If the patient is taking another drug combination:

Consult with the patient’s general medical practitioner or prescribing physician.



Treating a Patient Taking a Novel Oral Anticoagulant (NOAC) (Refer to Section 7)

For a patient who is taking a NOAC and requires a dental procedure with a low risk of bleeding complications, treat without interrupting their anticoagulant medication.

(Conditional recommendation; very low quality evidence)

Treat the patient according to the general advice for managing bleeding risk (Section 4) and:

Plan treatment for early in the day.

Limit the initial treatment area.

Actively consider suturing and packing (Section 4).

For a patient who is taking a NOAC and requires a dental procedure with a higher risk of bleeding complications, advise them to miss (apixaban, dabigatran)/delay (rivaroxaban) their morning dose on the day of their dental treatment.
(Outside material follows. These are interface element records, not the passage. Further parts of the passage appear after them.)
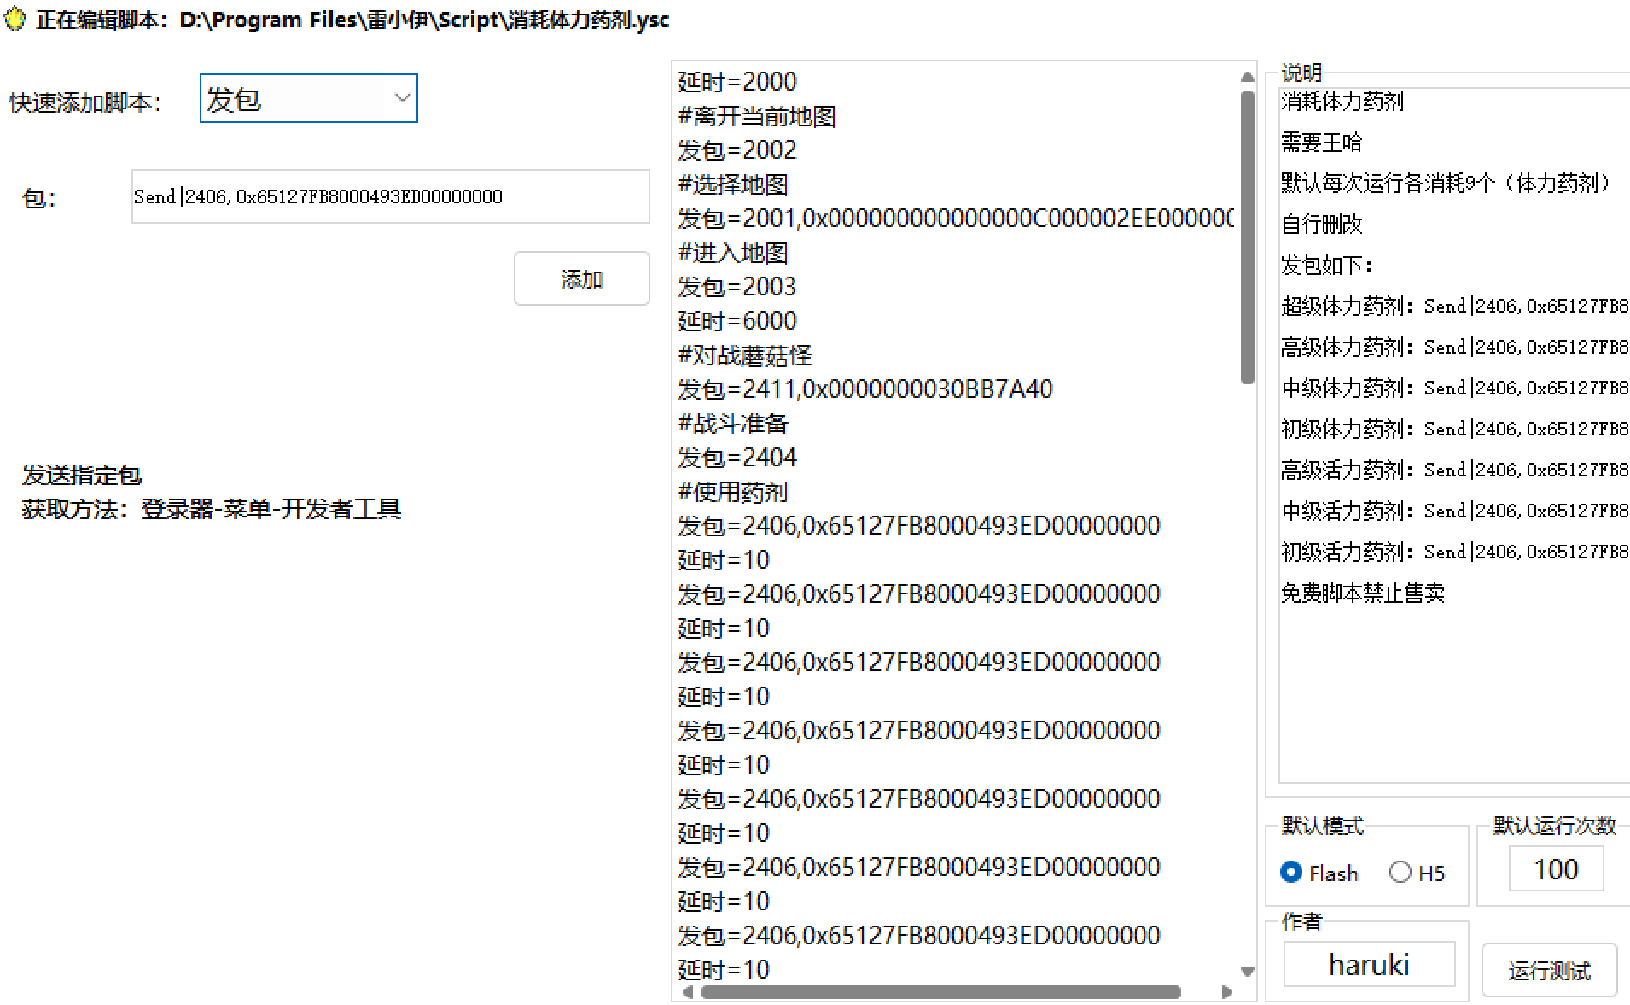Click the 添加 button

tap(581, 279)
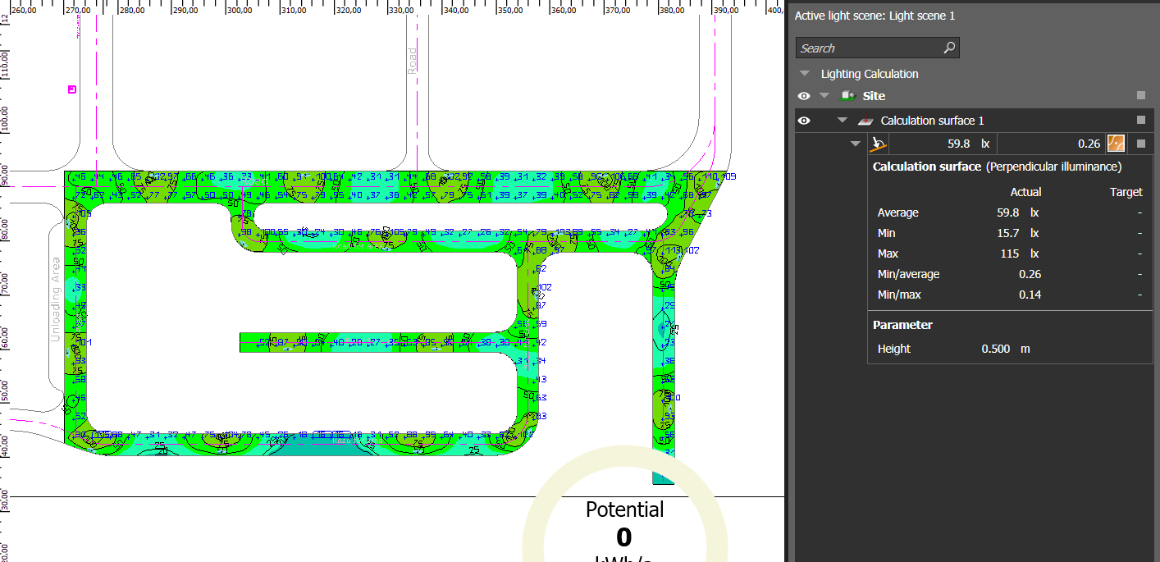
Task: Select the Calculation surface 1 tree item
Action: 931,121
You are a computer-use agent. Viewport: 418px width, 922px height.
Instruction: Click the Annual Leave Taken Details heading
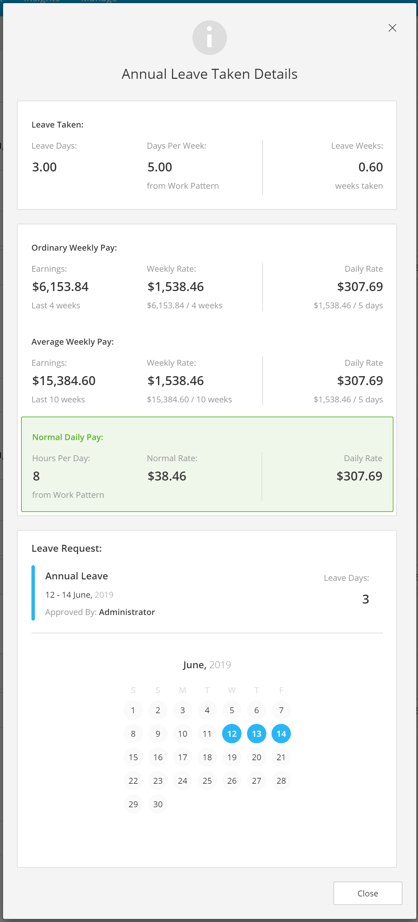209,74
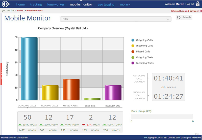The image size is (202, 140).
Task: Click the green Outgoing Texts legend dot
Action: coord(133,58)
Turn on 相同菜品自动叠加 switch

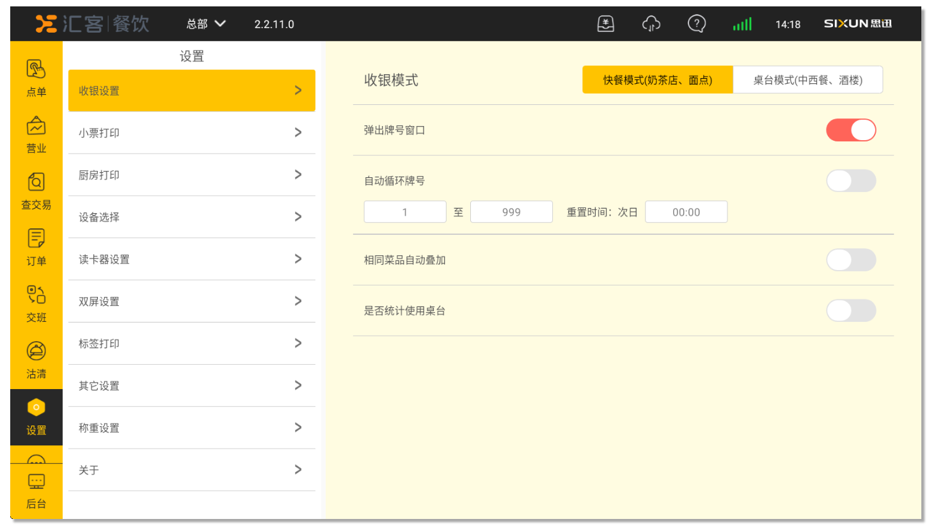tap(850, 260)
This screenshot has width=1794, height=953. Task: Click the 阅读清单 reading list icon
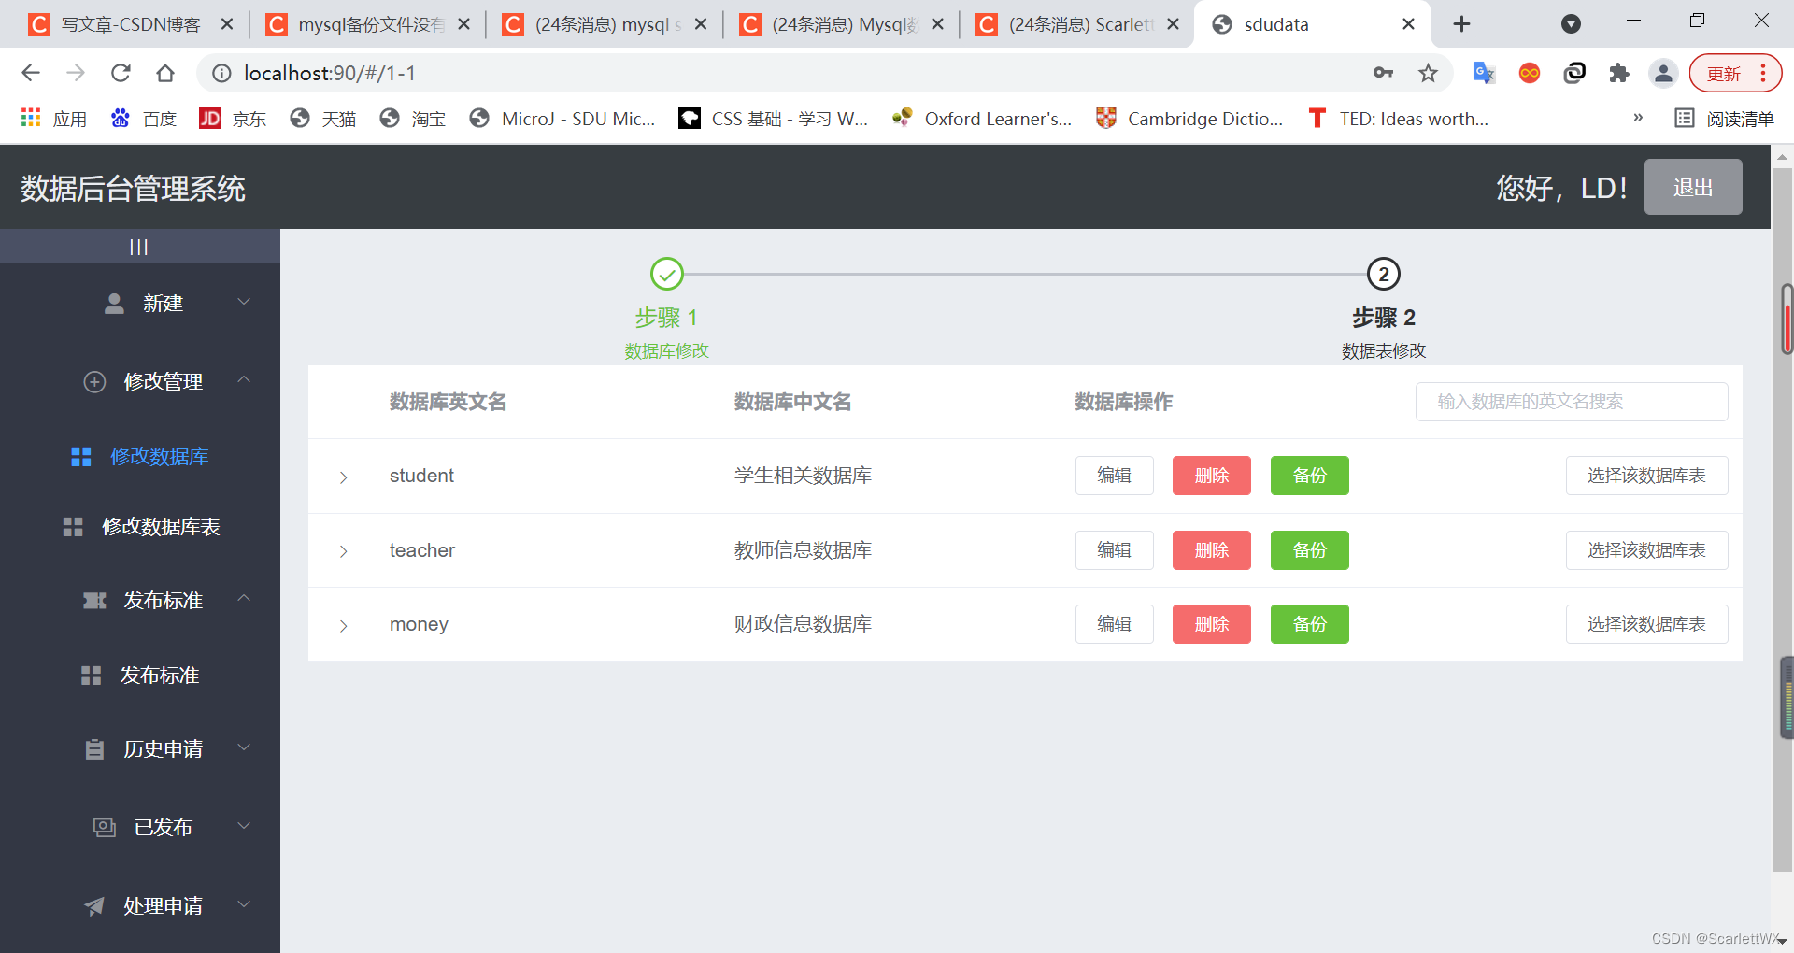(x=1685, y=118)
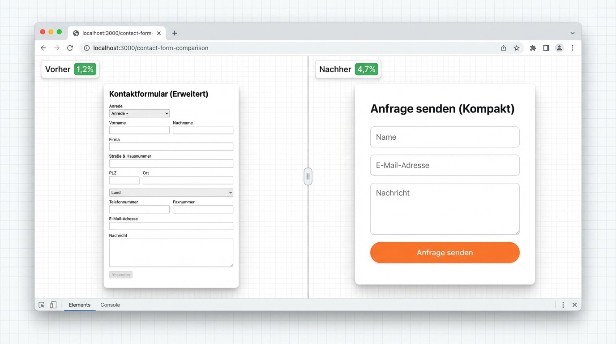
Task: Grab the split-view resize handle
Action: pyautogui.click(x=308, y=176)
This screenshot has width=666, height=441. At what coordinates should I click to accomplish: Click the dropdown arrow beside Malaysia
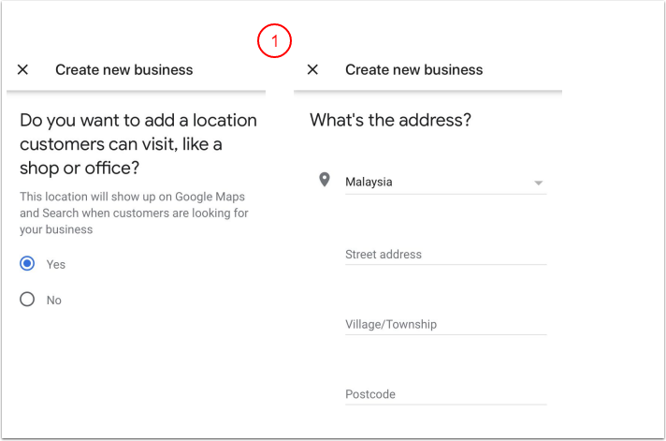pos(539,183)
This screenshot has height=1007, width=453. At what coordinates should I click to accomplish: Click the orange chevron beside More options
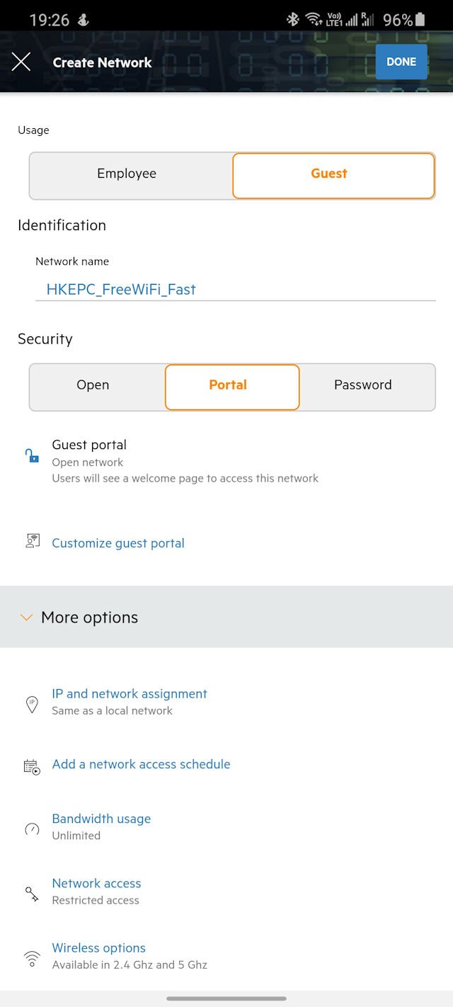tap(26, 618)
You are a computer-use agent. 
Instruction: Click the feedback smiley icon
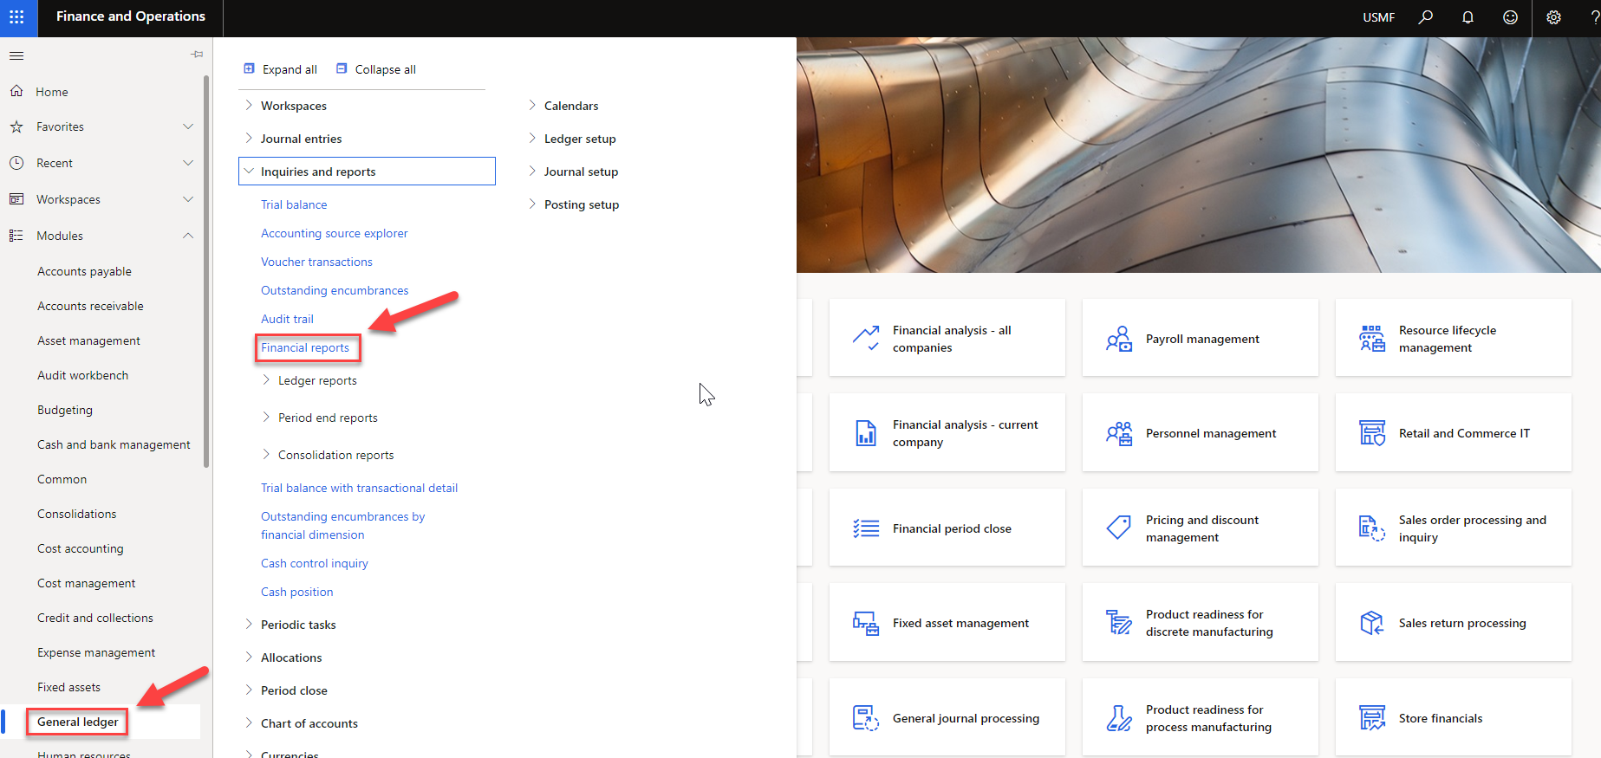point(1510,17)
(Conditional recommendation; very low quality evidence)

Treat the patient according to the general advice for managing bleeding risk (Section 4) and:

Plan treatment for early in the day.

Consider carrying out the treatments in a staged manner.

Actively consider suturing and packing (Section 4).

Advise the patient when to restart their medication.



Treating a Patient Taking an Injectable Anticoagulant (Refer to Section 8)

For a patient who is taking an injectable anticoagulant and requires dental treatment likely to cause bleeding, with a low or higher risk of bleeding complications (Table 1):

Consult with the patient’s general medical practitioner or specialist.